18/02/2026

Mudanças climáticas e infraestrutura das escolas: uma agenda inadiável

Sempre que falo com familiares no Brasil surge a pergunta sobre o clima na Califórnia. A curiosidade é natural diante das notícias de nevascas em Nova Iorque e Chicago, onde um dos meus filhos estuda. Aqui, as temperaturas variam entre 6ºC e 21ºC, com dias agradáveis. No Brasil, porém, o cenário é outro: ondas de calor que ultrapassam os 40ºC justamente no início do ano letivo.

Essa realidade me fez retomar uma reflexão que havia deixado na gaveta: como as mudanças climáticas estão impactando diretamente a aprendizagem de nossas crianças e jovens.

O Anuário da Educação Brasileira 2025, do Todos Pela Educação, traz dados contundentes. Após as enchentes de 2024 no Rio Grande do Sul — que fecharam mais de mil escolas estaduais — o percentual de crianças alfabetizadas caiu de 63,4% para 44,7%. No restante do país, ao contrário, houve crescimento. Eventos climáticos extremos já não são exceção; tornaram-se parte do contexto educacional brasileiro, especialmente em estados como Santa Catarina.

As ondas de calor também produzem efeitos silenciosos, porém cumulativos. Estudo do Instituto Alana e do MapBiomas mostra que 8,16% das escolas de Florianópolis estão em áreas com temperatura ao menos 3,57ºC acima da média urbana. Em Manaus, esse índice chega a 77,7%. O calor extremo reduz a concentração, limita atividades físicas e compromete o rendimento escolar.

Segundo estimativas citadas pelo Banco Mundial, estudantes dos 10% de municípios mais quentes do país perdem, em média, 1% da aprendizagem por ano devido ao calor excessivo. Ao final do Ensino Médio, isso pode representar até um ano e meio letivo perdido.

Infraestrutura escolar, portanto, não é um detalhe administrativo — é variável estratégica de política educacional.

O planejamento precisa considerar localização, arquitetura bioclimática, climatização adequada e redes elétricas preparadas para suportar a instalação de equipamentos. Não por acaso, o BID já incorpora o critério de resiliência climática na análise de investimentos educacionais.

No Brasil, apenas 42% das escolas possuem salas climatizadas. São Paulo apresenta índice de apenas 13%. Santa Catarina, com 72%, parte de uma posição relativamente mais favorável, embora ainda haja desafios importantes.

Além disso, os dados de infraestrutura básica revelam avanços em itens como banheiros, água potável e energia elétrica, mas expõem fragilidades graves no saneamento: menos da metade das escolas públicas está conectada à rede pública de esgoto. Em Santa Catarina, o índice é de 58% — acima da média nacional, porém inferior ao observado em outros estados do Sul e do Sudeste.
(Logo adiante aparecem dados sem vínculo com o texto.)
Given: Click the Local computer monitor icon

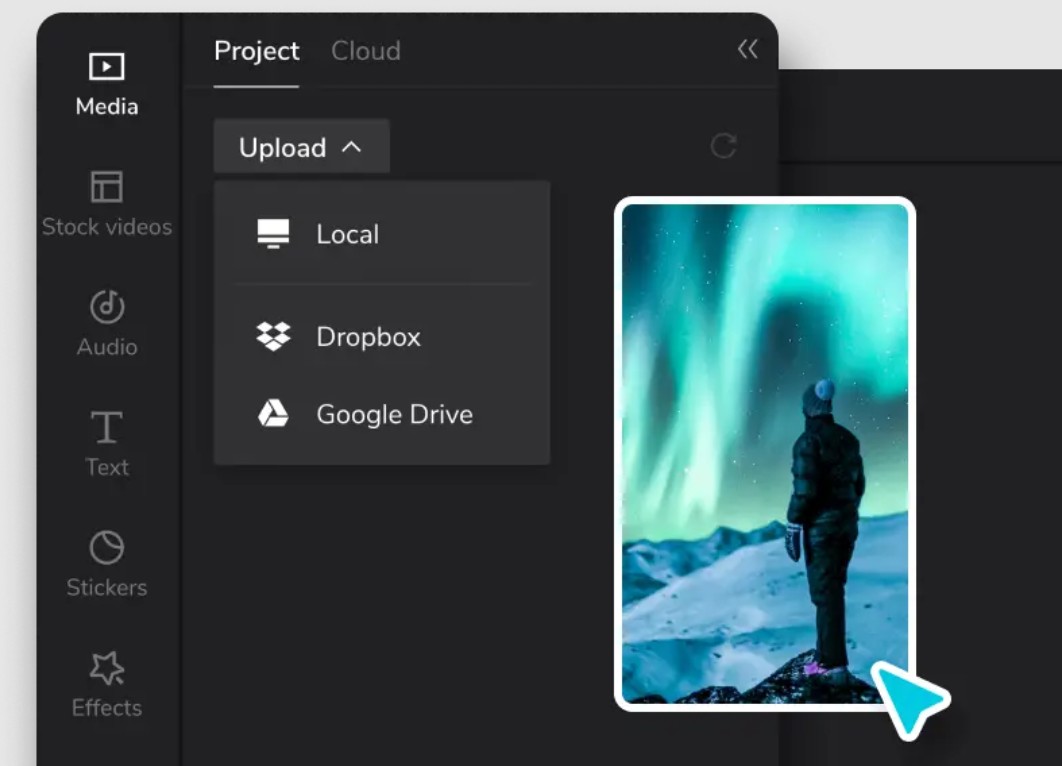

Em períodos de calor extremo, ausência de saneamento adequado também significa risco direto à saúde da comunidade escolar.

Isso revela uma verdade incômoda: a qualidade educacional depende de políticas que vão além da Secretaria de Educação. Saneamento, energia, planejamento urbano e infraestrutura são políticas educacionais indiretas, mas decisivas.
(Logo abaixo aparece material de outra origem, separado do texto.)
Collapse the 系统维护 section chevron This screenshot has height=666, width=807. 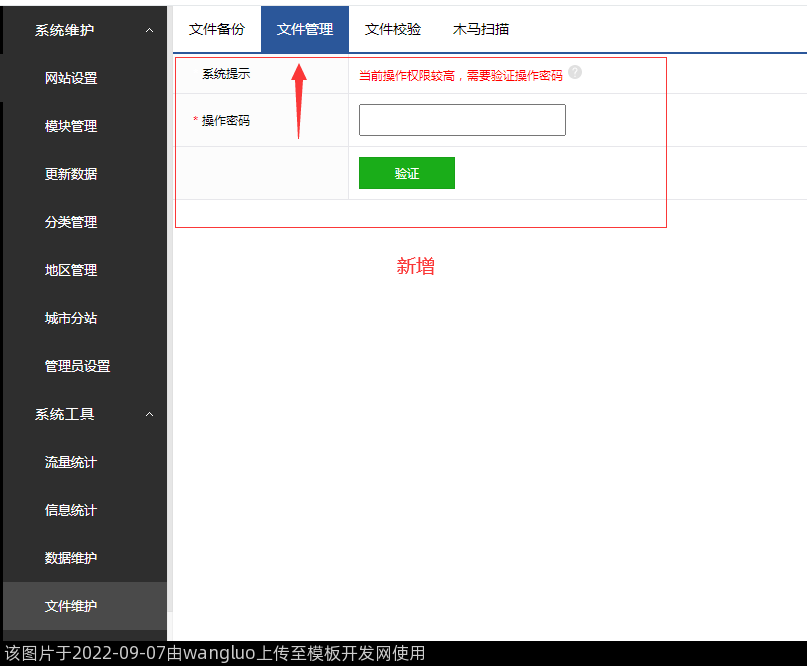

Garantir ambientes adequados de aprendizagem exige ação coordenada entre órgãos públicos e empresas concessionárias. Sem rede de esgoto disponível, não há conexão possível. Sem rede elétrica adequada, não há climatização eficiente.

Cuidar da escola é responsabilidade de todo o aparato público. Educação de qualidade se constrói com currículo, professores e gestão — mas também com infraestrutura resiliente, planejamento urbano e compromisso coletivo.

Num contexto de mudanças climáticas cada vez mais intensas, ignorar essa dimensão significa comprometer o futuro educacional do país.

Em tempo

Na coluna de 23 de dezembro apresentei uma lei da Austrália que proíbe o acesso de menores de 16 anos às redes sociais e discuti os impactos dessas plataformas e do uso de celulares nas escolas sobre a aprendizagem de crianças e jovens. Essa preocupação chegou ao Brasil. O deputado federal Maurício Neves apresentou na Câmara dos Deputados um projeto de lei que insere a proibição de acesso às redes sociais no chamado ECA Digital, iniciativa que estabelece regras de proteção de crianças e adolescentes no ambiente digital.